# GOAL OF THE EXERCISE:
Once you reach the line containing "You are a GUI", reproduce it and every later line exactly, through the end of the data.

Source records:
○ ○ ○ ○
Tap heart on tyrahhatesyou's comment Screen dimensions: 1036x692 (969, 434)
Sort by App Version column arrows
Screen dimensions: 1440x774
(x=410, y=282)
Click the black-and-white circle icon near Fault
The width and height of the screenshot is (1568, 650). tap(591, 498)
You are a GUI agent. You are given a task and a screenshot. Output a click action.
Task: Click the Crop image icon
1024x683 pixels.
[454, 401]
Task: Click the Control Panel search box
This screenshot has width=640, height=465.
○ ○ ○ ○
# WRITTEN RESPONSE:
You are a GUI agent. You are given a task and a screenshot. Output a click action.
Task: Click the Crop image icon
1024x683 pixels.
[454, 401]
Task: Click the Control Panel search box
This screenshot has width=640, height=465.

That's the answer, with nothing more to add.